- **Your objective**:
Write out exactly the lines running from the one with "166x133 pixels." to the end of the data, including both of those lines and excluding pictures.

- **Supplied data**:
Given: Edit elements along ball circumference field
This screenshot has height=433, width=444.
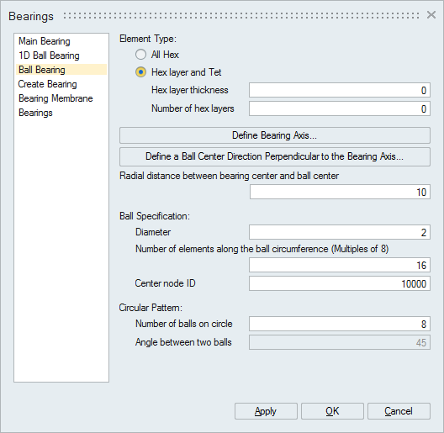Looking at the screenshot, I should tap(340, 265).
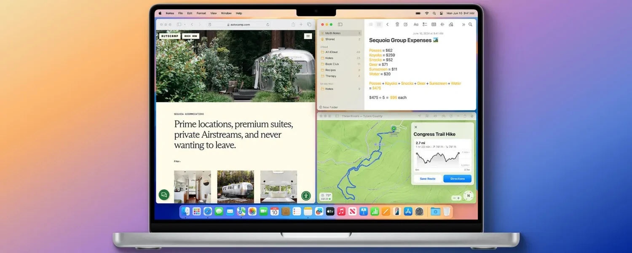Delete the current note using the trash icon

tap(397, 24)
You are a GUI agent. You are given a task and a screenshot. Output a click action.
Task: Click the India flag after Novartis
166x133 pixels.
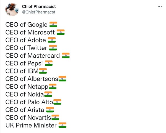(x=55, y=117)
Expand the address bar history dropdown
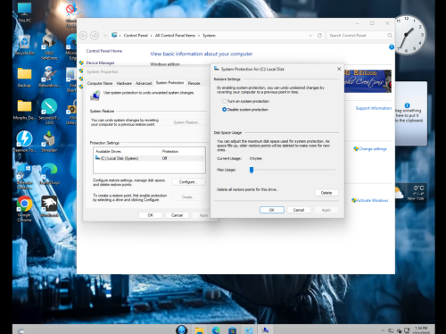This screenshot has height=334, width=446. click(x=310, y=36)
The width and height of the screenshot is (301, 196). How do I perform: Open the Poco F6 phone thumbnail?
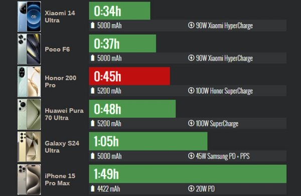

- **Exercise output**:
166x133 pixels.
(x=55, y=117)
Expand the address bar history dropdown
This screenshot has height=334, width=446. click(x=310, y=36)
The width and height of the screenshot is (301, 196). How do I perform: Open the Poco F6 phone thumbnail?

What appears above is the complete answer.